- Games, Toys, and Hobbies
A New Twist On Crazy Eights
I wondered if Crazy Eights could be simplified some if the number of suits was reduced from four to two. Instead of playing with Hearts, Spades, Diamonds, and Clubs, play with Red (Hearts and Diamonds), and Black (Spades and Clubs). Call the game Cuckoo Hearts.
It seemed like a reasonable idea. If a Nine of Hearts was the card showing on the discard pile, you could play a Five of Hearts or a Five of Diamonds.
Then I asked myself about Eights. If someone played an Eight, they could change the suit from Red to Black. But if a Nine of Hearts was showing on the discard pile, someone could play a Nine of Spades and change the suit from Red to Black. An Eight would lose some of its power.
So I thought about it some more. Red and Black were each double-suits. How about other double-suits?
Hearts and Spades each use a heart symbol. (The spade symbol is a heart with a stem.) And the Diamond and Club symbols are both diamond shaped. (If the stem on a Club symbol was a circle, it would be a diamond of circles.) So there could be a Heart (Hearts and Spades) and a Diamond (Diamonds and Clubs) double-suit.
And hearts and clovers are both soft, while diamonds and spades are both hard, (the spade being the metal blade of a garden spade or a sword). So there could be a Soft (Hearts and Clubs) and a Hard (Diamonds and Spades) double-suit.
So three double-suits could be used, Red and Black, Heart and Diamond, and Soft and Hard. The Eights could be used to change the double-suit from one to another.

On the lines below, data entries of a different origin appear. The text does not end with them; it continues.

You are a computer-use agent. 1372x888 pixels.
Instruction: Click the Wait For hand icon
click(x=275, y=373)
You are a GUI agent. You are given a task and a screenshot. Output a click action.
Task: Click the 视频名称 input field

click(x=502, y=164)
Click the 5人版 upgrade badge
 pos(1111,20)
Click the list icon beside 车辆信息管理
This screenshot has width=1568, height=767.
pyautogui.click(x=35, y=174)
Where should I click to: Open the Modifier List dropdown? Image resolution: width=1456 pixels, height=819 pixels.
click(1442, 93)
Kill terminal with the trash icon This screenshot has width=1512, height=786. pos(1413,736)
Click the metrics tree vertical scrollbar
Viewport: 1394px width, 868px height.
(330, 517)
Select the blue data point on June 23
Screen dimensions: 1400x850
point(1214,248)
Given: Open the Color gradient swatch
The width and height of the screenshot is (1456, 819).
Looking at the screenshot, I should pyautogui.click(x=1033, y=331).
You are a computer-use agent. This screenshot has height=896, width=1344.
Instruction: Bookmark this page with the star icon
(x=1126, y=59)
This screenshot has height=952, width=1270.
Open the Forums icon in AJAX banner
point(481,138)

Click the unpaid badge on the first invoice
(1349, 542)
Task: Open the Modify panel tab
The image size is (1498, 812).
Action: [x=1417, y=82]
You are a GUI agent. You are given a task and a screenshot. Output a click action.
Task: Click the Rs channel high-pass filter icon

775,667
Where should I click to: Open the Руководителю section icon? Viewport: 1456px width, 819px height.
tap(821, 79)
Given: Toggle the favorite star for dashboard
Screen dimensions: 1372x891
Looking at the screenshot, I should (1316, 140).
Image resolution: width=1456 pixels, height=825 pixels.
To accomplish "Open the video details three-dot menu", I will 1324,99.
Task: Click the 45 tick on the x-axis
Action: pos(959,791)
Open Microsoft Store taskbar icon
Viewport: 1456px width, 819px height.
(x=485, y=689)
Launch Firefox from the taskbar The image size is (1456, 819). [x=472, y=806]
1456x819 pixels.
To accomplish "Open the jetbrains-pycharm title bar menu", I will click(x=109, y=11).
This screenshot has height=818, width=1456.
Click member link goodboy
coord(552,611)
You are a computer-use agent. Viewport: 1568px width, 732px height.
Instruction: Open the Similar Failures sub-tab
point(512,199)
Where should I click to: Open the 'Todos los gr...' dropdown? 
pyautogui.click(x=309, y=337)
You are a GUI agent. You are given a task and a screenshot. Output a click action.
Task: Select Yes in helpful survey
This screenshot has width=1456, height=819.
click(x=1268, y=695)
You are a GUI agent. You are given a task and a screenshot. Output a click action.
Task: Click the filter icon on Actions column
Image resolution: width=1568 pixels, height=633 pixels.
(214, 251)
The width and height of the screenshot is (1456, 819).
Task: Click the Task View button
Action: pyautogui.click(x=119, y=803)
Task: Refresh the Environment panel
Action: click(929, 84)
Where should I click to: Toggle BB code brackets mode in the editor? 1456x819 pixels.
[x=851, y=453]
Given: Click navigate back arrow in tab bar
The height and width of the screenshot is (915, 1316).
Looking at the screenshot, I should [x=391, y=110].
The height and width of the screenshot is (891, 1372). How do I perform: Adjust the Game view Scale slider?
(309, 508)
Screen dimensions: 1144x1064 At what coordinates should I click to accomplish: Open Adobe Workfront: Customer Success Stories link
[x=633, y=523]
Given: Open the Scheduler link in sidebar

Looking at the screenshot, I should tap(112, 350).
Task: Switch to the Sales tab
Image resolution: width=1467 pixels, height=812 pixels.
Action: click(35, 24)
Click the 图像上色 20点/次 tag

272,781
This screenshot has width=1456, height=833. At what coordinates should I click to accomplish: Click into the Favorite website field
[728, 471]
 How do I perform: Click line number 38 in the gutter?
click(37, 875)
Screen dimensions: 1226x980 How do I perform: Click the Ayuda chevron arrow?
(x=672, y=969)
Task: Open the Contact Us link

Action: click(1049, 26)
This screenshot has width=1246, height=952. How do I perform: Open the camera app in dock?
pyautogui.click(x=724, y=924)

The double-suit descriptions would have to be printed on a sheet of paper to make them easier to use, and a coin would have to be used to mark the current double-suit.
Red and Black
Hearts-Diamonds and Spades-Clubs
Heart and Diamond
Hearts-Spades and Diamonds-Clubs
Soft and Hard
Heart-Clubs and Diamonds-Spades
How to Play Cuckoo Eights
The game Cuckoo Eights is played much like Crazy Eights.
Two to Six can play with a standard deck of playing cards.
The players each cut the cards, and the player with the highest card becomes the dealer.
The dealer shuffles the cards, and deals them one at a time clockwise around the table, beginning with the player to the dealer's left and continuing until each player has 5 cards. (If two are playing, each player is dealt 7 cards.)
The dealer places the remaining cards face-down at the center of the table as the draw pile. The dealer then lays the top card of the draw pile face-up to start the discard pile.
The double-suit diagram is laid on the table, and a coin is placed on the Red-Black double-suit.
The players then take turns playing beginning with the player to the left of the dealer and moving clockwise around the table.
On your turn, lay a card face-up on the discard pile that is the same double-suit as the top card on the discard pile. Or lay a card face-up on the discard pile that is the same rank as the top card on the discard pile.
Or if you have an Eight, you can if you wish lay the Eight face-up on the discard pile and change the double-suits being used by moving the coin to a different pair of double-suits. Declare the specific double-suit in play.
If you don't have a matching card or an Eight, draw cards from the draw pile until you find a card that you can play. Play that card, and your turn ends.
Keep playing until a player runs out of cards. That player wins the game.
It would give the original game an interesting twist.